A comprehensive anti-human trafficking law must include a clear definition of the issue as well as a mechanism that provides victims with care and protection in a dignified manner, a group of activists said yesterday at a public hearing on the draft of a statute on combating human trafficking.
According to the draft proposed by an alliance of non-governmental organizations combating human trafficking, the definition of human trafficking is any performance of labor that is derived from coercion, exploitation, unlawful imprisonment, illegal debt bondage, drugs, hypnosis, fraud, surveillance, detainment of important documents and threats.
Illegal extraction of human organs and the forced sex trade are also included under the umbrella of human trafficking, the draft states.
Shen Mei-chen (沈美真), a lawyer and president of the Women’s Rescue Foundation, said the law had to assert that the victims of trafficking should be treated in a dignified and humane manner if they are apprehended by the authorities.
They should also be allowed to work if they are asked to stay in Taiwan while awaiting trial, Shen said.
“The law must provide these people with enough incentives to stay in Taiwan to testify against their abusers. They need to know they would not encounter any risk by taking their aggressors to court,” Shen said, stressing that Taiwanese authorities, especially the judiciary, had to be educated on how to handle human trafficking cases in a professional and sensitive manner.
Reverend Peter O’Neill from Hsinchu Catholic Diocese’s Migrant and New Immigrants Service Center also urged the government to punish Taiwanese abusers and brokers, and not just the illegal foreign workers.
O’Neill said that some people are being detained in Taiwan against their will to testify in court even though they wanted to go home.
“The forced detention completely violates UN human rights protocols,” he said.

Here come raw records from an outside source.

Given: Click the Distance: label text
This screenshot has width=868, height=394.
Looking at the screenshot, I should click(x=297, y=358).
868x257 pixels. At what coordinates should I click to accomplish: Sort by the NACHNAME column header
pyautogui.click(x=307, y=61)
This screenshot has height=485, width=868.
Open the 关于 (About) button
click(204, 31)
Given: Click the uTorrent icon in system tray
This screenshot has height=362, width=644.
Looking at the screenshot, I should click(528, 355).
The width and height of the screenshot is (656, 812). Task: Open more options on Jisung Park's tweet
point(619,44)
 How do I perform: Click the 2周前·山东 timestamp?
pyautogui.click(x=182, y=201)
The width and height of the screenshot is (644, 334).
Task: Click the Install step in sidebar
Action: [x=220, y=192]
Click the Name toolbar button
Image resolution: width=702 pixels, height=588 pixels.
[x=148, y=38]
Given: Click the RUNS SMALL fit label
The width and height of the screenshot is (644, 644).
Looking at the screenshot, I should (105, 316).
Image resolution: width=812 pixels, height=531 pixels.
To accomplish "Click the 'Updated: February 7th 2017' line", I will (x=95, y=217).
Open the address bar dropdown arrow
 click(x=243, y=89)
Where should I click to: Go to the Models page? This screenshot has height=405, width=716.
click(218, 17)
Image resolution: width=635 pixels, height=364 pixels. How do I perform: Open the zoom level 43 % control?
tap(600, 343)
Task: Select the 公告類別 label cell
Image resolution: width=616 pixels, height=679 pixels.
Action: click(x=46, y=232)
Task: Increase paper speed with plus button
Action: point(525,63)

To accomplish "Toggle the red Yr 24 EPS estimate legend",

“We also need to determine the reason why some workers are here illegally,” said Wang Chuan-ping (王娟萍), executive director of the Labor Rights Association.
“Some people came to Taiwan with legal documents, but later became illegal foreigners because of their Taiwanese employers or brokers. We cannot stereotype all illegal workers as criminals without getting to the root of the issue,” Wang said.
The Collective of Sex Workers and Supporters advocated including sex workers in the laborer category, but many of the activists disagreed with the suggestion because the global trend is to treat the two subjects as separate.
Taiwan has for the past two years been placed on the “Tier 2” list in the US’ annual Trafficking in Persons Report for failing to comply with the “minimum standards to eliminate trafficking.”
The report recommended that Taiwan pass and implement a comprehensive anti-trafficking law prohibiting and punishing all severe forms of trafficking and extend the full protection of the Labor Standards Law to all categories of foreign labor, including domestic helpers and caregivers.
Yesterday’s public hearing was the first of a series, Chinese Nationalist Party (KMT) Legislator Wu Yu-sheng (吳育昇) said, promising that the draft would receive bipartisan support in the legislature.